The author prefers the hash‑based approach for its balance of simplicity and security.
Implementation
Storage design
Database schema stores the domain ( base_url ), path suffix ( suffix_url ), full URL ( full_url ), generated short code ( shot_code ), expiration date, and click count.
Expired data can be moved to a separate HBase table based on the expiration date, reducing the load on the primary table.
Cache strategy caches recently accessed or newly created URLs (e.g., last three months) using an LRU policy. Cache keys are the short codes, and a fallback to the database occurs on cache misses.
Redirection flow
DNS resolves the short‑URL domain to an IP address.
The client sends an HTTP GET request with the short code.
The server looks up the short code to obtain the long URL.

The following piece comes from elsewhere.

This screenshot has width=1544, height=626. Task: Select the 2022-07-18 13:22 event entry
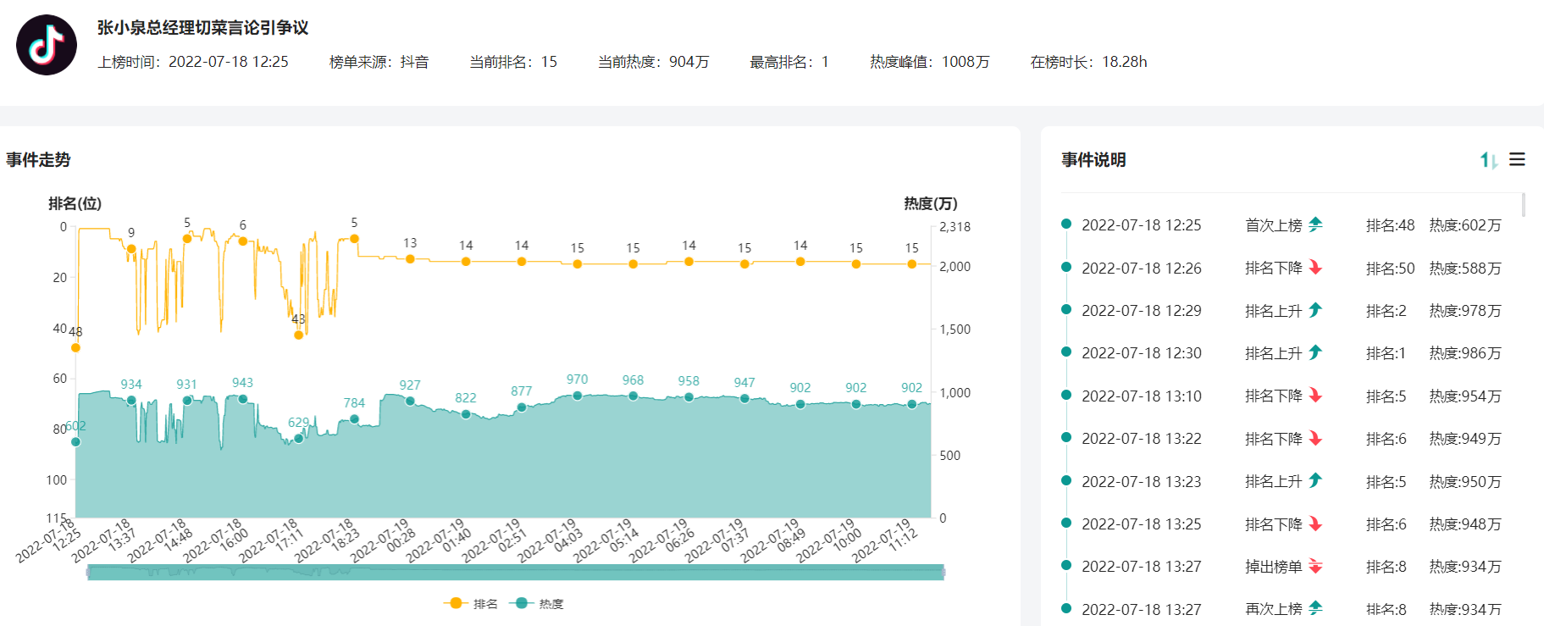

The server issues an HTTP 301 (permanent) redirect to the long URL.
A 301 redirect preserves SEO and analytics data, while a 302 would be temporary and less suitable for short‑URL services.
Code examples
Hash‑based short‑code generator (Java):
import org.apache.commons.lang3.StringUtils;
import javax.xml.bind.DatatypeConverter;
import java.security.MessageDigest;
import java.security.NoSuchAlgorithmException;
import java.util.concurrent.atomic.AtomicLong;
import static com.alibaba.fastjson.util.IOUtils.DIGITS;
/**
* @author rickiyang
* @date 2020-01-07
*/
public class ShortUrlGenerator {
public static void main(String[] args) {
String sLongUrl = "http://www.baidu.com/121244/ddd";
for (String shortUrl : shortUrl(sLongUrl)) {
System.out.println(shortUrl);
}
}
public static String[] shortUrl(String url) {
String key = "dwz";
String[] chars = new String[]{"a","b","c","d","e","f","g","h","i","j","k","l","m","n","o","p","q","r","s","t","u","v","w","x","y","z","0","1","2","3","4","5","6","7","8","9","A","B","C","D","E","F","G","H","I","J","K","L","M","N","O","P","Q","R","S","T","U","V","W","X","Y","Z"};
String sMD5EncryptResult = "";
try {
MessageDigest md = MessageDigest.getInstance("MD5");
md.update((key + url).getBytes());
byte[] digest = md.digest();
sMD5EncryptResult = DatatypeConverter.printHexBinary(digest).toUpperCase();
} catch (NoSuchAlgorithmException e) {
e.printStackTrace();
}
String[] resUrl = new String[4];
for (int i = 0; i < 4; i++) {
String sTempSubString = sMD5EncryptResult.substring(i * 8, i * 8 + 8);
long lHexLong = 0x3FFFFFFF & Long.parseLong(sTempSubString, 16);
String outChars = "";
for (int j = 0; j < 6; j++) {
long index = 0x0000003D & lHexLong;
outChars += chars[(int) index];
lHexLong = lHexLong >> 5;
}
resUrl[i] = outChars;
}
return resUrl;
}
}Base‑62 conversion utility (Java):
public class NumericConvertUtils {
private static final char[] digits = {'0','1','2','3','4','5','6','7','8','9','a','b','c','d','e','f','g','h','i','j','k','l','m','n','o','p','q','r','s','t','u','v','w','x','y','z','A','B','C','D','E','F','G','H','I','J','K','L','M','N','O','P','Q','R','S','T','U','V','W','X','Y','Z'};
public static String toOtherNumberSystem(long number, int seed) {
if (number < 0) {
number = ((long)2 * 0x7fffffff) + number + 2;
}
char[] buf = new char[32];
int charPos = 32;
while ((number / seed) > 0) {
buf[--charPos] = digits[(int) (number % seed)];
number /= seed;
}
buf[--charPos] = digits[(int) (number % seed)];
return new String(buf, charPos, (32 - charPos));
}
public static long toDecimalNumber(String number, int seed) {
char[] charBuf = number.toCharArray();
if (seed == 10) {
return Long.parseLong(number);
}
long result = 0, base = 1;
for (int i = charBuf.length - 1; i >= 0; i--) {
int index = 0;
for (int j = 0; j < digits.length; j++) {
if (digits[j] == charBuf[i]) {
index = j;
}
}
result += index * base;
base *= seed;
}
return result;
}
}The article concludes with recommendations on sharding tables for massive data volumes and notes that a 6‑character short code can support up to 100 billion entries, making it suitable for large‑scale URL shortening services.